[Available records — start]

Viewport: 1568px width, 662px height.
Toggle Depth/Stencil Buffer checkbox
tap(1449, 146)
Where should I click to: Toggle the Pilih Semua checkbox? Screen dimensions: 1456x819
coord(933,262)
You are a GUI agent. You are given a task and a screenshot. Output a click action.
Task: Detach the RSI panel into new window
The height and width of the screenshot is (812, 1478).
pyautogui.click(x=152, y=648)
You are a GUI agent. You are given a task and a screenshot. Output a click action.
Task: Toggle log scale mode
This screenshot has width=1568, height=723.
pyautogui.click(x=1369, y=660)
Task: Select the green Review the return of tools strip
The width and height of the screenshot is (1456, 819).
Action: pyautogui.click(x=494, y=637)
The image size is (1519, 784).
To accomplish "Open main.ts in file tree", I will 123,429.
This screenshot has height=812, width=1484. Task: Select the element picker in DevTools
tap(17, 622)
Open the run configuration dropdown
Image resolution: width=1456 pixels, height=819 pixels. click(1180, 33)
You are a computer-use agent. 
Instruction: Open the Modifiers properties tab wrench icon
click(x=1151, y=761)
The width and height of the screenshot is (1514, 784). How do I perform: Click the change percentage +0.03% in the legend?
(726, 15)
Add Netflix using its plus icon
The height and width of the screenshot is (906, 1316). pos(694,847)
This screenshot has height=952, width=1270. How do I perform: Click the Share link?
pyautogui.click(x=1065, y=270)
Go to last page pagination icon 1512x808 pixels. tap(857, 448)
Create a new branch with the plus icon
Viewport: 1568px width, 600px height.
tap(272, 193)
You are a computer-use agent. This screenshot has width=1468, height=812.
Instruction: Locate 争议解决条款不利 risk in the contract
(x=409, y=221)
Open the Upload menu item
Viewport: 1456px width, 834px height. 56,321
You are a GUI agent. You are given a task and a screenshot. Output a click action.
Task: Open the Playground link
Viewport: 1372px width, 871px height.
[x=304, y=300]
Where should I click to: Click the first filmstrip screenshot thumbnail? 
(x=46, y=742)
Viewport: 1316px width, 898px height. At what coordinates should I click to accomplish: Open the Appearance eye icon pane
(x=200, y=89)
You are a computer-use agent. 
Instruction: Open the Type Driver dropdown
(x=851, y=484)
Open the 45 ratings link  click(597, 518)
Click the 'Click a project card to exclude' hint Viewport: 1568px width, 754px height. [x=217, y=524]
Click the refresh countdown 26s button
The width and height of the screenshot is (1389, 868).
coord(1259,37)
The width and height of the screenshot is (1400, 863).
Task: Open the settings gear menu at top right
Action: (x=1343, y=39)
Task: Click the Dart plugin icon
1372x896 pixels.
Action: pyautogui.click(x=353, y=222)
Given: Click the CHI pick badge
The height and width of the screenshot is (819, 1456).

[Available records — finish]

- _How to complete this task_
Leaving every word in place, output the whole listing above.

- _Result of this task_
Viewport: 1568px width, 662px height.
Toggle Depth/Stencil Buffer checkbox
tap(1449, 146)
Where should I click to: Toggle the Pilih Semua checkbox? Screen dimensions: 1456x819
coord(933,262)
You are a GUI agent. You are given a task and a screenshot. Output a click action.
Task: Detach the RSI panel into new window
The height and width of the screenshot is (812, 1478).
pyautogui.click(x=152, y=648)
You are a GUI agent. You are given a task and a screenshot. Output a click action.
Task: Toggle log scale mode
This screenshot has width=1568, height=723.
pyautogui.click(x=1369, y=660)
Task: Select the green Review the return of tools strip
The width and height of the screenshot is (1456, 819).
Action: pyautogui.click(x=494, y=637)
The image size is (1519, 784).
To accomplish "Open main.ts in file tree", I will 123,429.
This screenshot has height=812, width=1484. Task: Select the element picker in DevTools
tap(17, 622)
Open the run configuration dropdown
Image resolution: width=1456 pixels, height=819 pixels. click(1180, 33)
You are a computer-use agent. 
Instruction: Open the Modifiers properties tab wrench icon
click(x=1151, y=761)
The width and height of the screenshot is (1514, 784). How do I perform: Click the change percentage +0.03% in the legend?
(726, 15)
Add Netflix using its plus icon
The height and width of the screenshot is (906, 1316). pos(694,847)
This screenshot has height=952, width=1270. How do I perform: Click the Share link?
pyautogui.click(x=1065, y=270)
Go to last page pagination icon 1512x808 pixels. tap(857, 448)
Create a new branch with the plus icon
Viewport: 1568px width, 600px height.
tap(272, 193)
You are a computer-use agent. This screenshot has width=1468, height=812.
Instruction: Locate 争议解决条款不利 risk in the contract
(x=409, y=221)
Open the Upload menu item
Viewport: 1456px width, 834px height. 56,321
You are a GUI agent. You are given a task and a screenshot. Output a click action.
Task: Open the Playground link
Viewport: 1372px width, 871px height.
[x=304, y=300]
Where should I click to: Click the first filmstrip screenshot thumbnail? 
(x=46, y=742)
Viewport: 1316px width, 898px height. At what coordinates should I click to accomplish: Open the Appearance eye icon pane
(x=200, y=89)
You are a computer-use agent. 
Instruction: Open the Type Driver dropdown
(x=851, y=484)
Open the 45 ratings link  click(597, 518)
Click the 'Click a project card to exclude' hint Viewport: 1568px width, 754px height. [x=217, y=524]
Click the refresh countdown 26s button
The width and height of the screenshot is (1389, 868).
coord(1259,37)
The width and height of the screenshot is (1400, 863).
Task: Open the settings gear menu at top right
Action: (x=1343, y=39)
Task: Click the Dart plugin icon
1372x896 pixels.
Action: pyautogui.click(x=353, y=222)
Given: Click the CHI pick badge
The height and width of the screenshot is (819, 1456).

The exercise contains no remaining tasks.